» Exercise requirements
Find every line containing the string "computer" in the data below, and report how many there are, with no other words.

##########

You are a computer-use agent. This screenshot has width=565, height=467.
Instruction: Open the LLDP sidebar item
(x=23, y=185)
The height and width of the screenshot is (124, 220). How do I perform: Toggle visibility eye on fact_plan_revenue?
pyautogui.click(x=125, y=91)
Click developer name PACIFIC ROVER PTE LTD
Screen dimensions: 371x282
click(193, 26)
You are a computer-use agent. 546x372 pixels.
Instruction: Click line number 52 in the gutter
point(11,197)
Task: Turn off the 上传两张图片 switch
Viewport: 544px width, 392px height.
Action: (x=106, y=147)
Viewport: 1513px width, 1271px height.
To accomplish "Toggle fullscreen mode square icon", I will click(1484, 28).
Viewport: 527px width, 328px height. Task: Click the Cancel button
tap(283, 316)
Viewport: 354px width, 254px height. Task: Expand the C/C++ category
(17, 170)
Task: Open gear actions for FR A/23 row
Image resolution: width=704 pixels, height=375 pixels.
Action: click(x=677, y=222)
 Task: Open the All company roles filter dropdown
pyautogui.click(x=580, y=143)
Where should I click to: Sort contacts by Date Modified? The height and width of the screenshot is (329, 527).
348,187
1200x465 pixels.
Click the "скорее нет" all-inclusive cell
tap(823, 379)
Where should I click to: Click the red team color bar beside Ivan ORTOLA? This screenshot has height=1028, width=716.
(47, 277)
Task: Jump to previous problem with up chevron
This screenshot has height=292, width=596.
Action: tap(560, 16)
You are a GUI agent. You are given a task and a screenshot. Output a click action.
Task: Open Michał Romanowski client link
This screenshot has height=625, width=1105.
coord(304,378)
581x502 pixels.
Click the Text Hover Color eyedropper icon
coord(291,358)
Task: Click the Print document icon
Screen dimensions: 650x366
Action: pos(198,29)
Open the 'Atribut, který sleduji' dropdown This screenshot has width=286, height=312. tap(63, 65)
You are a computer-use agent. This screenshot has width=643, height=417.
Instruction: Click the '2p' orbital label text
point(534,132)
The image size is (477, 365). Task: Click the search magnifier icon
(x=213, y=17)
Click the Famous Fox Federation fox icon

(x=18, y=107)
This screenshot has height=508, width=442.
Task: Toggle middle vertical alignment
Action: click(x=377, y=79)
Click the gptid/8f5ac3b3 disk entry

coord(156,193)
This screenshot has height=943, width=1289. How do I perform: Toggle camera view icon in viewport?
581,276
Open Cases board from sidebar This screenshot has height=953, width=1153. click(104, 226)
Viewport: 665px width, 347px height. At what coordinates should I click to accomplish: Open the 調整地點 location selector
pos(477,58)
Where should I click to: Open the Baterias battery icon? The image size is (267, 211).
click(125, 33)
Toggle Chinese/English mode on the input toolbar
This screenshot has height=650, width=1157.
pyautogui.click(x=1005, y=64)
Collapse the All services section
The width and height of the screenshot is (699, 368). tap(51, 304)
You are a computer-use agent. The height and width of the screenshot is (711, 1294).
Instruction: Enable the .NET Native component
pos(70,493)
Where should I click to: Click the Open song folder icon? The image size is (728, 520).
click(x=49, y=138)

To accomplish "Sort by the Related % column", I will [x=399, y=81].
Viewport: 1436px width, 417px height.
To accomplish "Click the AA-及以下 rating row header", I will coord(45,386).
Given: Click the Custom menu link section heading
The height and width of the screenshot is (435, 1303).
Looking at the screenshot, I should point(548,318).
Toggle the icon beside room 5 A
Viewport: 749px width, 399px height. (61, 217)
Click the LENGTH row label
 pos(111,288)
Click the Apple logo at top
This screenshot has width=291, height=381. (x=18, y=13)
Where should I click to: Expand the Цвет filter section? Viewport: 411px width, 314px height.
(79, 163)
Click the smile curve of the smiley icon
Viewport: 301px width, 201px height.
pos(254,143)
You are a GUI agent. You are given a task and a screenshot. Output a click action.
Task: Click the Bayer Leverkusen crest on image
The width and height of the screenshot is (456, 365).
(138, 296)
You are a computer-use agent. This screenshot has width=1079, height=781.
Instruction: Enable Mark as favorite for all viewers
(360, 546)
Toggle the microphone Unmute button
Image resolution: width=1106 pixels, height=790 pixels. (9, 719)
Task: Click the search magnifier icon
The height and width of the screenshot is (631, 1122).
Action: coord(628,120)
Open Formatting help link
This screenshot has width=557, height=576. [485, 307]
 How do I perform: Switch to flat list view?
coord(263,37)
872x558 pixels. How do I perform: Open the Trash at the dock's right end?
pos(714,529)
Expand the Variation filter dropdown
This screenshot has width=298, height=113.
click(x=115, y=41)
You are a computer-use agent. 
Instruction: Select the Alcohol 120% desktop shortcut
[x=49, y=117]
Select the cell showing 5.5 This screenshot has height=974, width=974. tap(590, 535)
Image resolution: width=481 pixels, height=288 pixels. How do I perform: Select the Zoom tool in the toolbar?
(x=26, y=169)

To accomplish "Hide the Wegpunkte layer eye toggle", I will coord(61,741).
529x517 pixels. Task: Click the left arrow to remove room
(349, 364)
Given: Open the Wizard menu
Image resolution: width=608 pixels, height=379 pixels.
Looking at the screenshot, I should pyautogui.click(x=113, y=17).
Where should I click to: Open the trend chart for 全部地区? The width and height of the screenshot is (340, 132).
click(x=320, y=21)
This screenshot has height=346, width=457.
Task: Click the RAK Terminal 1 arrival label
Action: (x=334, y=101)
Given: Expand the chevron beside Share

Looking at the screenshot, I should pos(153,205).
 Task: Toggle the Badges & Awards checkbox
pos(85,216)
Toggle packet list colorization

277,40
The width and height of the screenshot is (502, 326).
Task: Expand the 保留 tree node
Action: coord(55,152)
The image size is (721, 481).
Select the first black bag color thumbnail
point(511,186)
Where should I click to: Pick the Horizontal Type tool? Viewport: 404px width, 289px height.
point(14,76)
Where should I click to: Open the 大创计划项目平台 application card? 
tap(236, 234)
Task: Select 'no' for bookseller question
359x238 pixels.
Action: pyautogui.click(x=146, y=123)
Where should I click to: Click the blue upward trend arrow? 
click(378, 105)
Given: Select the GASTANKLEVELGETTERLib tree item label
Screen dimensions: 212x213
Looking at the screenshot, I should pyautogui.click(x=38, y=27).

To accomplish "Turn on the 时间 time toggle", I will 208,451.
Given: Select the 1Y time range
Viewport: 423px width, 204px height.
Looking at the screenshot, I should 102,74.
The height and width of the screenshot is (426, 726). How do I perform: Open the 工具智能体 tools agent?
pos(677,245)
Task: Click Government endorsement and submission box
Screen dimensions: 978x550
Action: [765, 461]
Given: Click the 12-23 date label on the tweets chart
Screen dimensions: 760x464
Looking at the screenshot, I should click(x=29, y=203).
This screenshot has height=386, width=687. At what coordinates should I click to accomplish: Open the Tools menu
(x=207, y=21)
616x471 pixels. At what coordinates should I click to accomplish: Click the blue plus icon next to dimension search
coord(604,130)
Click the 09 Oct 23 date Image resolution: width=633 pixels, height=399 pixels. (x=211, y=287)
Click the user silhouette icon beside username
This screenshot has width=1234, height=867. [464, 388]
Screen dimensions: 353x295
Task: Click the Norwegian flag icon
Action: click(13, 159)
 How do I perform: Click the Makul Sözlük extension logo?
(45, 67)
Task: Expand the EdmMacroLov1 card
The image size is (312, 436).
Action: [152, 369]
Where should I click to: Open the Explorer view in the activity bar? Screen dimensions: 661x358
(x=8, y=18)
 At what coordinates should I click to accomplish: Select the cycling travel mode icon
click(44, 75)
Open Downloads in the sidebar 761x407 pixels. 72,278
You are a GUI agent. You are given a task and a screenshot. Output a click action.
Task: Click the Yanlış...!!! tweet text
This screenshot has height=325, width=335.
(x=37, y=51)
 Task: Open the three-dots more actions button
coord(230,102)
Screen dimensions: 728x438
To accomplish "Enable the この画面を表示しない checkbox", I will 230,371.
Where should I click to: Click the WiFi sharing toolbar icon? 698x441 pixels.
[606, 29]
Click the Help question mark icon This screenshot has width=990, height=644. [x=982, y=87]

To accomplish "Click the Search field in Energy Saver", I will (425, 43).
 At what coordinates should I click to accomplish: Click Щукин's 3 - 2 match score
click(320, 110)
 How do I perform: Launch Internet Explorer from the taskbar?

##########

» Solution to this problem
6